If we want to try to infer something about the common ancestor of all life, there are two approaches
that can give us hints. One is the presumption that characteristics shared by all or most descendents
are most likely the result of common descent, rather than convergence. Thus we can infer that most
of the basic protein synthesizing machinery, the use of DNA for information storage and RNA for
gene expression, the specifics of the genetic code, the use of ATP, NADH, and other cofactors in
their modern roles, the enzymes of central metabolism and of biosynthesis, and many other
common traits were already present in the most recent common ancestor.
We can also, with much less certainty, reason that features of early branching lineages, and of
lineages that appear to have undergone much less evolutionary change than others, are likely to be
more similar to the common ancestor than more recently diverging and more rapidly changing
lineages. This reasoning suggests that the common ancestor was likely a thermophile or extreme
thermophile (reasonable on environmental grounds also, as the early earth was much hotter than
now). It was probably an anaerobe (also consistent with what we know of the early atmosphere),
and it probably used sulfur compounds as electron donor or acceptor.

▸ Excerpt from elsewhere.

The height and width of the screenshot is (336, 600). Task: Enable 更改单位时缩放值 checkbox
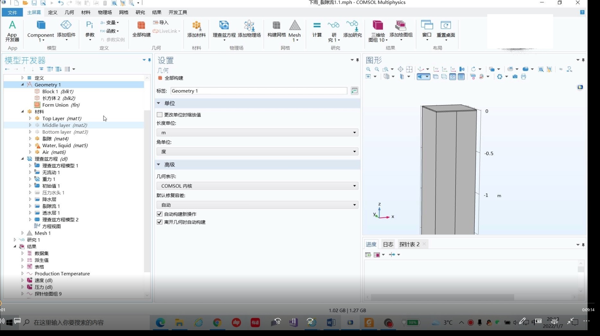click(x=159, y=115)
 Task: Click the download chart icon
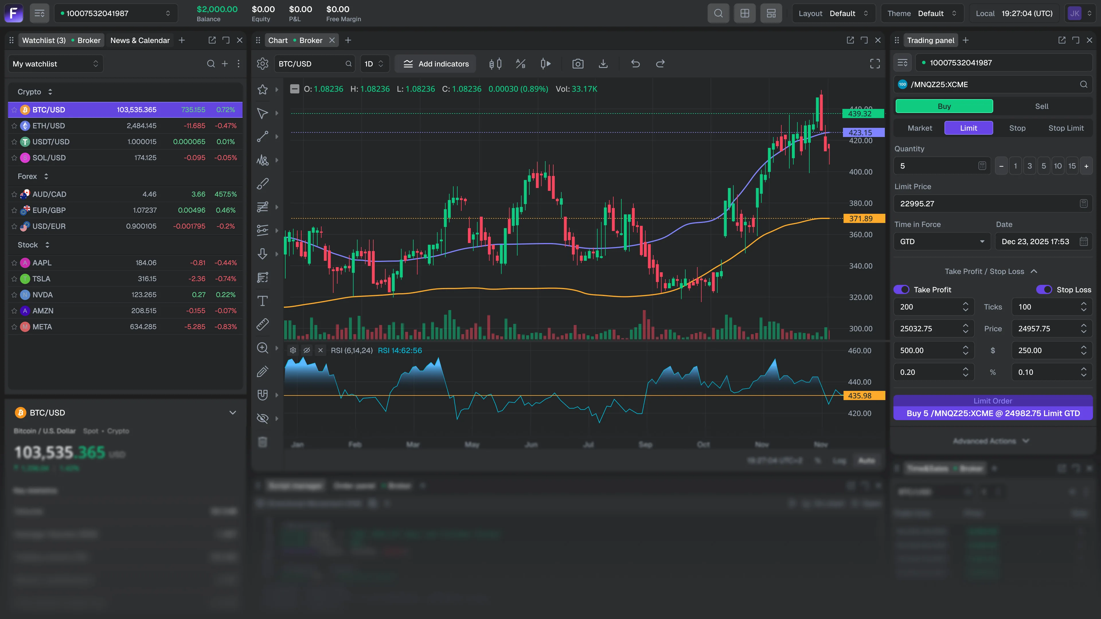pyautogui.click(x=603, y=64)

Of course, these conclusions
must be very tentative.
4.
Many proteobacteria cause human disease: the enteric bacteria, the vibrio group, the
pseudomonads, and the rickettsias. So do a number of gram positive bacteria, spirochetes, and
chlamydia. No archaea are known to cause human disease. (Note: a number of other groups contain
human pathogens; only those that are mentioned in this chapter are included here.)
6.
All bacteria contain murein in their cell envelope, with the following exceptions: the
planctomycetes (which have a protein envelope), the chlamydia (which have a peptidoglycan that
lacks muramic acid), and the mycoplasmas within the gram positive bacteria (which have no
envelope, but which have abundant glycolipids).